■ TASK DESCRIPTION
Starting with the first line of the material and going on through the line with "coord(58,909)", give each line as one string in a JSON list, leaving out blank lines.

** begin DATA SECTION **

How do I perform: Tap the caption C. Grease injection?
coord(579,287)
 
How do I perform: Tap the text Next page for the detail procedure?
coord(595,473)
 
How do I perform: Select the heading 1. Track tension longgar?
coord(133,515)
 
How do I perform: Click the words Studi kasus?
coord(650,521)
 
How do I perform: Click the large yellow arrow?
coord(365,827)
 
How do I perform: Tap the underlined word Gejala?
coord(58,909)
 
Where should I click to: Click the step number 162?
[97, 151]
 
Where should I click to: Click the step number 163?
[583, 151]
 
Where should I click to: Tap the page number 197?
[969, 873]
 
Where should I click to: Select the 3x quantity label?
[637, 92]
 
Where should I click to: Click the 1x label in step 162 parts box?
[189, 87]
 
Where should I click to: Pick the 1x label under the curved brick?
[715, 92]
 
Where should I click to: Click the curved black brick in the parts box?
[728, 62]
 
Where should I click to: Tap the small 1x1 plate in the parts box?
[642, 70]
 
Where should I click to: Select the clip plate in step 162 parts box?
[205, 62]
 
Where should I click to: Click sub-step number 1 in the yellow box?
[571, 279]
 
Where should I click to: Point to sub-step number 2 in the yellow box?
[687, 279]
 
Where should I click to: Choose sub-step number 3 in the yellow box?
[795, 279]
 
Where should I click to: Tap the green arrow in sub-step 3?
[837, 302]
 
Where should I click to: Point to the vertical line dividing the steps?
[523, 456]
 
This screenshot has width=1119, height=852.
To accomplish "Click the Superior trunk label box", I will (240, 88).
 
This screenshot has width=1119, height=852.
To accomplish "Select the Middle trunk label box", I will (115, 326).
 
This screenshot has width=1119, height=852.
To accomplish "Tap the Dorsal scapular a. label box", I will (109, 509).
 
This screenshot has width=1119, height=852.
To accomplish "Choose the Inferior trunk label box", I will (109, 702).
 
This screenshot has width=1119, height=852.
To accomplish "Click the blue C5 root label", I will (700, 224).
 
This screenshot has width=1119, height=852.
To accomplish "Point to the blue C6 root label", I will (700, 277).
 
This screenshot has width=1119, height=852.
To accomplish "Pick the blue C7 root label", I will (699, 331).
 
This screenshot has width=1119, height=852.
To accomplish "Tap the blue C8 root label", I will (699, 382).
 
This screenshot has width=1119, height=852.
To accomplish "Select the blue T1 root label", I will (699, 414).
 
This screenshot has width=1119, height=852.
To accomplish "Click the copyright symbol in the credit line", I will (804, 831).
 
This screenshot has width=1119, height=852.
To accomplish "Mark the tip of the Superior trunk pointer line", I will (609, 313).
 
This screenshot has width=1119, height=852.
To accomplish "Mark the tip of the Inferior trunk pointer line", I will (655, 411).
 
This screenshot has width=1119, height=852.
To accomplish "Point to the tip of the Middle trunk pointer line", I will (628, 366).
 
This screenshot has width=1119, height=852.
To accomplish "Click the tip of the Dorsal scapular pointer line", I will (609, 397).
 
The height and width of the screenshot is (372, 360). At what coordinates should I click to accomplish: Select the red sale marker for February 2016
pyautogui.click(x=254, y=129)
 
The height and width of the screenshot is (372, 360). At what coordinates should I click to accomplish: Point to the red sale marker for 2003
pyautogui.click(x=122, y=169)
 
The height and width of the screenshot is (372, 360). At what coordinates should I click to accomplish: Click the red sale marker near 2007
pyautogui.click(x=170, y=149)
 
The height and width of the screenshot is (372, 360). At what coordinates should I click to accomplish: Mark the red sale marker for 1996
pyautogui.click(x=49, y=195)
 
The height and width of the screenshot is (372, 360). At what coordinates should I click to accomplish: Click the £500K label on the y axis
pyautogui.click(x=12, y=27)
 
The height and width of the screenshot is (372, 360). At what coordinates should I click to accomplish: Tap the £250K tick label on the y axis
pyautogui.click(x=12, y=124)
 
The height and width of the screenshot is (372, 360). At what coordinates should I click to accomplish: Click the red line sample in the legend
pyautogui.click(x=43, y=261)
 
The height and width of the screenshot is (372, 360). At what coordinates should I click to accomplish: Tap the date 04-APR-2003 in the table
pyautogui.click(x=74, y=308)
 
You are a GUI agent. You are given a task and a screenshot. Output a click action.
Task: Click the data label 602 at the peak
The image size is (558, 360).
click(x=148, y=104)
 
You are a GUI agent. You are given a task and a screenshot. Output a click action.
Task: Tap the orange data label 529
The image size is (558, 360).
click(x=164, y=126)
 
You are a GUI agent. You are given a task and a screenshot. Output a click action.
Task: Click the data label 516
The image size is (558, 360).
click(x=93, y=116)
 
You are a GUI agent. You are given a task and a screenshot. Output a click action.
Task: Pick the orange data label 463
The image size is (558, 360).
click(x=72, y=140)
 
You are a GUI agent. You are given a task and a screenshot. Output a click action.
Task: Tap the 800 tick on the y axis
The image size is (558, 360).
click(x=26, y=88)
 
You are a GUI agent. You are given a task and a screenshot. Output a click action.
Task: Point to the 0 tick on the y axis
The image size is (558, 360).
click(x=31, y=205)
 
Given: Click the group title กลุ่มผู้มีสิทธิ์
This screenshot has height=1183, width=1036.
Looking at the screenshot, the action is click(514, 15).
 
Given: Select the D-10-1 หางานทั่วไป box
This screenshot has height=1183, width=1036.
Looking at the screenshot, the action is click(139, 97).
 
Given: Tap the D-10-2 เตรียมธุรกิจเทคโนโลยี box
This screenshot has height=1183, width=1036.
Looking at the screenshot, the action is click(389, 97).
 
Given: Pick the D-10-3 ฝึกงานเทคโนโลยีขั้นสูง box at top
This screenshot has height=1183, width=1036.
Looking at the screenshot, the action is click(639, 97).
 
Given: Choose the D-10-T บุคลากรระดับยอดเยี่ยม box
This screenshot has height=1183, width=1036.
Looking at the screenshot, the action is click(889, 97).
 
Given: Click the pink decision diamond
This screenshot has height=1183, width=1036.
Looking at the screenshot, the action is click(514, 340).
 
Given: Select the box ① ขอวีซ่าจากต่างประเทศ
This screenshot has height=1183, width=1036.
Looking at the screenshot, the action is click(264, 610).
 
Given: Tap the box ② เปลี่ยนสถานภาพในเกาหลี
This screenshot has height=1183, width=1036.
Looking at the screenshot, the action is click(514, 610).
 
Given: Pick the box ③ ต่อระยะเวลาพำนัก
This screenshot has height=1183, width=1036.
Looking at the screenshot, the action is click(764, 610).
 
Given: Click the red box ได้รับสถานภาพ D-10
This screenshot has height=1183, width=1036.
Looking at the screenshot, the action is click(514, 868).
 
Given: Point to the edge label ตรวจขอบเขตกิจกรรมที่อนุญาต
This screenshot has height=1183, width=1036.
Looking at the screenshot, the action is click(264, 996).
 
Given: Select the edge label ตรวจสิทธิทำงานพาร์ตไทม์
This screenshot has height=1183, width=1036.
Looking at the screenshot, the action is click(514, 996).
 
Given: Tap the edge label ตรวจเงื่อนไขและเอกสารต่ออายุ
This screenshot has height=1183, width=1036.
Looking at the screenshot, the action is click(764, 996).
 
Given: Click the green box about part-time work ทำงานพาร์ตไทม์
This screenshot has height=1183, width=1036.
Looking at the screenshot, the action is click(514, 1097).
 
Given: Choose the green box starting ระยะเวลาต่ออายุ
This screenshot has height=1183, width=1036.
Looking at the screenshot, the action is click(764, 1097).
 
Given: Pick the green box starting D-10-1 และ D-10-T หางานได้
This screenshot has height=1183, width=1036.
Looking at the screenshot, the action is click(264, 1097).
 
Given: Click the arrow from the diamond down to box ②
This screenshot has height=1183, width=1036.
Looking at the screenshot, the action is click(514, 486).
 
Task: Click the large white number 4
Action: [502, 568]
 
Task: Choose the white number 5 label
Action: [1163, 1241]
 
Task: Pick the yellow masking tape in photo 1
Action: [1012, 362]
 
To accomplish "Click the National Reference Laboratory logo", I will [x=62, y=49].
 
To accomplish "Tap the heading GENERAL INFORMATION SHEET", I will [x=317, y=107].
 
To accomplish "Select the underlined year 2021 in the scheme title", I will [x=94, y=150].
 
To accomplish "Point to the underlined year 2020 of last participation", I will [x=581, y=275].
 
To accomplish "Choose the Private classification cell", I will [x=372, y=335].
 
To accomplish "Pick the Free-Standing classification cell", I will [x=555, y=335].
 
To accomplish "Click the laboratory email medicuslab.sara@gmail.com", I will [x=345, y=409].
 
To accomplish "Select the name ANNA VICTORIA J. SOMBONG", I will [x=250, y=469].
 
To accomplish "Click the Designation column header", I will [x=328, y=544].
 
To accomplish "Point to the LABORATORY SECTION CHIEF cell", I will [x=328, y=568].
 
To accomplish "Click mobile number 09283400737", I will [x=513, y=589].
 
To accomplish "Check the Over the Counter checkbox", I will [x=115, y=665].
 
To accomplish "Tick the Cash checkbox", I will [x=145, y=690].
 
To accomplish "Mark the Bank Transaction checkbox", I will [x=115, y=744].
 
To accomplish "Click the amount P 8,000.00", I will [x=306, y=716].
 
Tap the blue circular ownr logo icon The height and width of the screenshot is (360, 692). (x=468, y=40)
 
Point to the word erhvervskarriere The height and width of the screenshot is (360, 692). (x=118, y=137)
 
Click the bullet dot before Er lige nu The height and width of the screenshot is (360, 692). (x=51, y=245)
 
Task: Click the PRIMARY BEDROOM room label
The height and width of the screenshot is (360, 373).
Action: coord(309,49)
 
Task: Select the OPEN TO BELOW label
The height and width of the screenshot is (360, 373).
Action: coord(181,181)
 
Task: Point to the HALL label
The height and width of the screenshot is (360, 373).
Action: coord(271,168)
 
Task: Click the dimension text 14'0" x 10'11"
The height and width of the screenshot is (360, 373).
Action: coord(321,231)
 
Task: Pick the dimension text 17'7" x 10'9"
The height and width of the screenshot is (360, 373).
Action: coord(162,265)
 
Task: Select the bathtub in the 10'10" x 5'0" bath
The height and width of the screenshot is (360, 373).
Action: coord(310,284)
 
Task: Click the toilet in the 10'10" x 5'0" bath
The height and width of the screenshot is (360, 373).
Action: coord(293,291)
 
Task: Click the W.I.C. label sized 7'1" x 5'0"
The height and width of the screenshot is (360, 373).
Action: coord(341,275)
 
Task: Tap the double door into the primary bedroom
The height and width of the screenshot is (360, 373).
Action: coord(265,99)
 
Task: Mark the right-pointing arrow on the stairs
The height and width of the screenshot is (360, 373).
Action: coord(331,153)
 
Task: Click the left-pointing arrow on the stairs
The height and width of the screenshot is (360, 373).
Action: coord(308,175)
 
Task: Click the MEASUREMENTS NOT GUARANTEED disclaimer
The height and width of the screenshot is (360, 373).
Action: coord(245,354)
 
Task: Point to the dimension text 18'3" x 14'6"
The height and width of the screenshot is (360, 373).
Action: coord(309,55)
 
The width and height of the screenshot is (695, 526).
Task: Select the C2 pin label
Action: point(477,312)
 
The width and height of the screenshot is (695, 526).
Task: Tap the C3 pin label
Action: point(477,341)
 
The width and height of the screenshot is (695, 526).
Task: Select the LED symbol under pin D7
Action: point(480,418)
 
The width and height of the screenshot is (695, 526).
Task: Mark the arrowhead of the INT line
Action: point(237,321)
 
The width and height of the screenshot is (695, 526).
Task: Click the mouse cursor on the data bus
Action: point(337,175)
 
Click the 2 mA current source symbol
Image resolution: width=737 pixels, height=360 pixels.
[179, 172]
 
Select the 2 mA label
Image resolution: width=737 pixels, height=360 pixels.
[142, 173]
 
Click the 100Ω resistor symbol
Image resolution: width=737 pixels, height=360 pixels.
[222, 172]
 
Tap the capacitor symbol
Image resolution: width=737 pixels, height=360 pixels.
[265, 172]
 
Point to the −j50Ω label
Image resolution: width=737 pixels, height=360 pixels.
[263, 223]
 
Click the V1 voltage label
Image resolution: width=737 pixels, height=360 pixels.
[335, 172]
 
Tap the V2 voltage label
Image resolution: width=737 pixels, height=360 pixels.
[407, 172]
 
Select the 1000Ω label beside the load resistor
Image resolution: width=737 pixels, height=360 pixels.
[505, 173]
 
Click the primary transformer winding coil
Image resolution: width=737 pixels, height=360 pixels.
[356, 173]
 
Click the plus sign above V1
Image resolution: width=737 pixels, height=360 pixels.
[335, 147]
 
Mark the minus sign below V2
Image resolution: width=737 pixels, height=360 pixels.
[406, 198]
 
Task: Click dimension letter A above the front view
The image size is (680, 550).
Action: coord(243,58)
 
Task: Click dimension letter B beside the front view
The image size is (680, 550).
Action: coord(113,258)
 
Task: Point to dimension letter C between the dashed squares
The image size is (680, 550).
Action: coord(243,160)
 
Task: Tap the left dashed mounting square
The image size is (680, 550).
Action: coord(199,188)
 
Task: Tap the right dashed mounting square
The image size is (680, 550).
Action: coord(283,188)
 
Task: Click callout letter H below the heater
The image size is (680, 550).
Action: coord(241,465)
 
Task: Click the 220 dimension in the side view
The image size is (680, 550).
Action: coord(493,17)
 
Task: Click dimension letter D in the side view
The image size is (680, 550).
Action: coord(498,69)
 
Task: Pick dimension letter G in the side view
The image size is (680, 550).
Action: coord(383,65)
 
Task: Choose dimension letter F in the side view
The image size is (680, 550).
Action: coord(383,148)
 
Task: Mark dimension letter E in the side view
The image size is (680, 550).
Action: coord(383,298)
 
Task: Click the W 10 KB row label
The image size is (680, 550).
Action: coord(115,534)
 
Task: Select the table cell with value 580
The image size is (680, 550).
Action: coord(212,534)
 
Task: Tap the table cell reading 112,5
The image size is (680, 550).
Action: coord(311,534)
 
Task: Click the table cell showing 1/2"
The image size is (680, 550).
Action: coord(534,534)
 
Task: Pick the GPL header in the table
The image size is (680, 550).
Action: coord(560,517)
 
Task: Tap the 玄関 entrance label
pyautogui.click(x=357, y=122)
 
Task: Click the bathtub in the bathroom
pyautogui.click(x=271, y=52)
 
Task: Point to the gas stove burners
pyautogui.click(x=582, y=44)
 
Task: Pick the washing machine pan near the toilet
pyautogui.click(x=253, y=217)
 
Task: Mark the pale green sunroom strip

** end DATA SECTION **

■ CORRECT RESPONSE
[
  "How do I perform: Tap the caption C. Grease injection?",
  "coord(579,287)",
  "How do I perform: Tap the text Next page for the detail procedure?",
  "coord(595,473)",
  "How do I perform: Select the heading 1. Track tension longgar?",
  "coord(133,515)",
  "How do I perform: Click the words Studi kasus?",
  "coord(650,521)",
  "How do I perform: Click the large yellow arrow?",
  "coord(365,827)",
  "How do I perform: Tap the underlined word Gejala?",
  "coord(58,909)"
]